Total Pageviews

Monday, August 22, 2011

Not just reminding myself to breathe anymore..

Tonight was the viewing for Eileen's Mom.  Everything was beautifully done in purple and dragonflies.  However, no matter how beautiful it all was, it does not change the fact that she is gone.  Beautiful tributes are a wonderful thing, but it's all overshadowed by the pain of everyone in the room.

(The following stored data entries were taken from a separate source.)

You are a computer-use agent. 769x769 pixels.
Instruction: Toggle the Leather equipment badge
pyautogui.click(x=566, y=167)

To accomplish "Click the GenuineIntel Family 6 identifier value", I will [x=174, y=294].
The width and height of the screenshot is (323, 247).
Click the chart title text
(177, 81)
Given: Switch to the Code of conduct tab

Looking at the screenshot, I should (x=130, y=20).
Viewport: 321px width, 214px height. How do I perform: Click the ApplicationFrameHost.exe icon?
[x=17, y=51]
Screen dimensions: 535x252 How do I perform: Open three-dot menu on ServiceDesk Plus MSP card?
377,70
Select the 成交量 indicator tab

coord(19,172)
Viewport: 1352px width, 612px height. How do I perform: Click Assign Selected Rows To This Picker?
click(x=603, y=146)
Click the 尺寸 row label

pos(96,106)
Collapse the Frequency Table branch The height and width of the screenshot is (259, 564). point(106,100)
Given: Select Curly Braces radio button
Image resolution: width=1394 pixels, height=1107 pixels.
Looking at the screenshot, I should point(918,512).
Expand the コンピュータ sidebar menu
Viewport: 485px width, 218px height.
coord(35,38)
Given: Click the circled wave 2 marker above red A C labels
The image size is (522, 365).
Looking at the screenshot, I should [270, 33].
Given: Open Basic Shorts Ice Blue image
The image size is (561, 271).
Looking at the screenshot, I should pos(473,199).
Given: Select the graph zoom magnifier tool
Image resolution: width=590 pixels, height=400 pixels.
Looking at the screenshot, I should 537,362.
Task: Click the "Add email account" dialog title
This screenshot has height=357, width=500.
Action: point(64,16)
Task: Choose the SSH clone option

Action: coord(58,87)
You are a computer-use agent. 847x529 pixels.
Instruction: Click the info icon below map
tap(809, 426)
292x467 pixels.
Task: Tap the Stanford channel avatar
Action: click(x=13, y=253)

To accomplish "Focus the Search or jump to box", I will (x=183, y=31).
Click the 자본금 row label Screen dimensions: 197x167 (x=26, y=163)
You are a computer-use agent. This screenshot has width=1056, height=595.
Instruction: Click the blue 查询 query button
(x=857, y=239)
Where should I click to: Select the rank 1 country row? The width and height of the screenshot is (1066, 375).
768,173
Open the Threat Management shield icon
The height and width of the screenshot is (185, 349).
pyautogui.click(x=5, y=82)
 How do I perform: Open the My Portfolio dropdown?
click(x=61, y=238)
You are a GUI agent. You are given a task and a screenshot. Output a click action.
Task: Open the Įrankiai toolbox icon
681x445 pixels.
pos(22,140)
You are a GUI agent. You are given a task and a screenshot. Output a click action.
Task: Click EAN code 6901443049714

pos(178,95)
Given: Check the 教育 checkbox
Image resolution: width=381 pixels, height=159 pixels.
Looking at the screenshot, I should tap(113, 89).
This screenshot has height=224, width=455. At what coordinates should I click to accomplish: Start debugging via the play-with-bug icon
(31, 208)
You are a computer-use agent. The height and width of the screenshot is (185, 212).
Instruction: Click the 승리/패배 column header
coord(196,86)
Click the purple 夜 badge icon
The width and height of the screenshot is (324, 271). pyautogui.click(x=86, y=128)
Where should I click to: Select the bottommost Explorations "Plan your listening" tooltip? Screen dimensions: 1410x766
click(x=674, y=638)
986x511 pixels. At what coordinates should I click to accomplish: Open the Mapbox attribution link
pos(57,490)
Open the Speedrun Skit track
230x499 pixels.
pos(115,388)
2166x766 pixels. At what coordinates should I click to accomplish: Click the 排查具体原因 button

My heart breaks for Eileen and what she is going through.  I know it all too well.  I don't wish this pain on anyone!   Standing on the other side of it this time, I realize that it's no better.  I hurt tremendously for her.  I want to take her pain away and make everything better.  It's such a helpless feeling.  I do not like seeing loved ones in pain like this.   I never want anyone to have to feel the pain of losing their Mom and especially at such a young age.  It's all so unfair.  :(

I guess the best I can do is remind her to breathe.  I still have to remind myself of that so many days.  Now, I will remind her to breathe along with me.  We now share a bond that I wish we did not.  I wish she did not have to go through this!!

Breathe...................

Tuesday, August 16, 2011

Tears

It has been awhile since I have written.  I seem to go in spurts with things like this.  I always think of things to write but then get sidetracked with other things.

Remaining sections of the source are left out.